Rein In Your Blog Posts

Isn’t it amazing how quickly those “little stories” you publish on your blog become impressive family history collections? Would you like to export the contents of your blog into a format that is both readable and easily edited for use in other publishing projects? Then you need to take a look at BlogBooker.

BlogBooker takes your blog’s export file (that delightful .xml file that seems to have more code than content) and within minutes you are downloading a PDF book as well as Word and LibreOffice files full of stories just waiting for repurposing. It gets better! BlogBooker is donation-ware. You don’t have to pay a dime to use it – unless you want to include high-resolution photos – but you’ll be happy to make a donation once you see the result.


To get started, you’ll need to export your blog’s content. I used my Moultrie Creek WordPress blog to experiment. It only has 230 posts. It took about 6 minutes to import, convert and export them. The results included a downloadable PDF file (5.29MB) – complete with simple cover page and table of contents – along with two sets of editable files in .DOCX and .ODT formats. Each format has one file for each year of blog posts. The word-processing files are ready for any additional editing you may want to perform. The images are exported at web-quality (low) resolution unless you make an up-front donation.

conversion screen

For a larger blog, if your blog platform doesn’t allow you to breakdown your export into smaller groups (preferred method), you can select a range of posts to convert on the BlogBooker conversion screen. You can also choose paper size, font and other features before you click the Create your BlogBook button.

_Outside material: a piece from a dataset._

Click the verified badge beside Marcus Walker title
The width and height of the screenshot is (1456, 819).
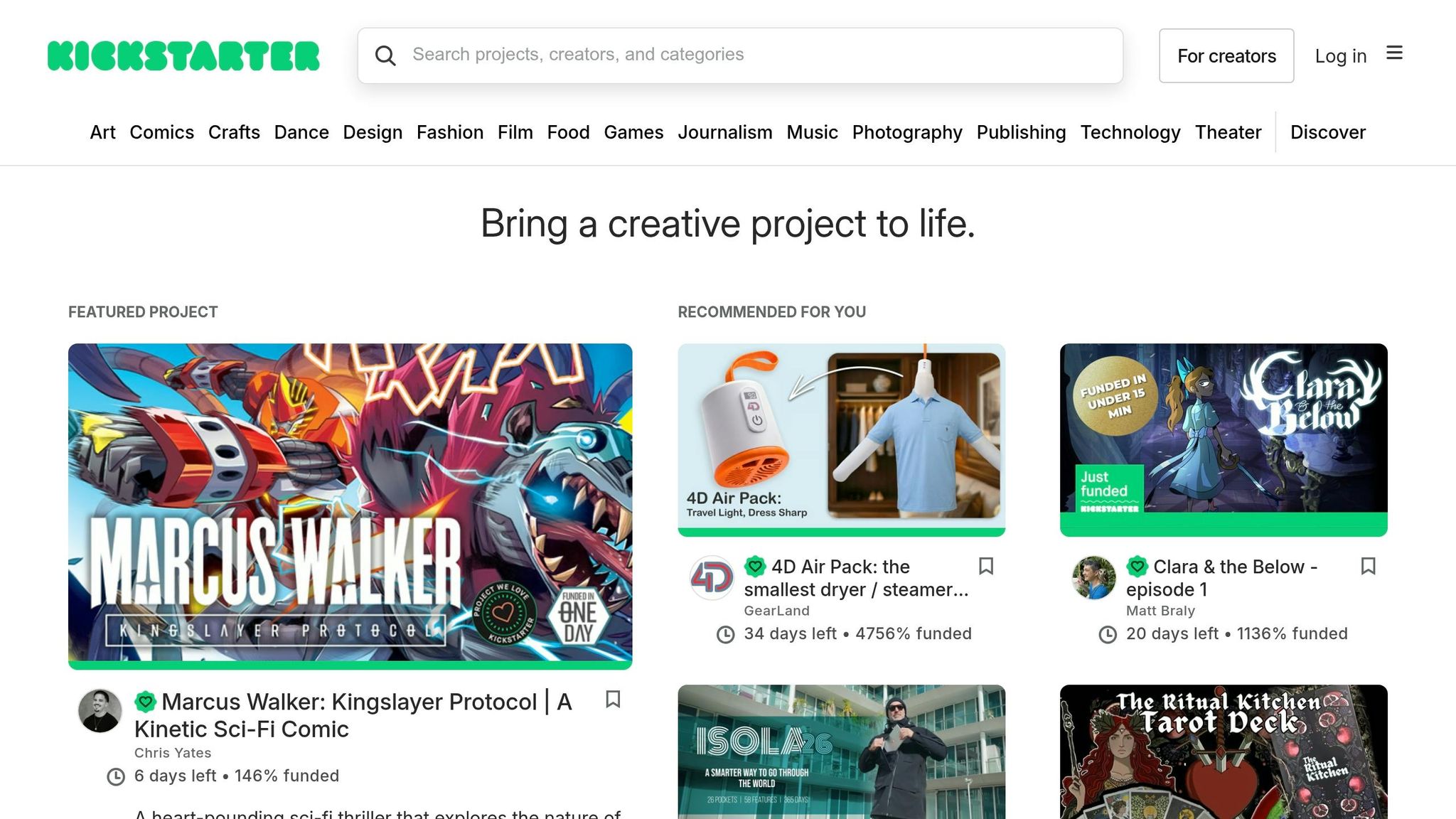click(146, 702)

It took some time to import each DOCX file into Scrivener. Next, I will separate each post into a separate item in the Binder so that I can better manage them for different publishing projects. Yes, that will require some time and effort, but it still beats the copy/paste/fix option.

I’ve updated my blogging workflow so that new content is created on the desktop and then published to my blogs (more on that later) and I’m very pleased with BlogBooker as an affordable and functional way to bring those online posts into that workflow where they will also be available for other projects.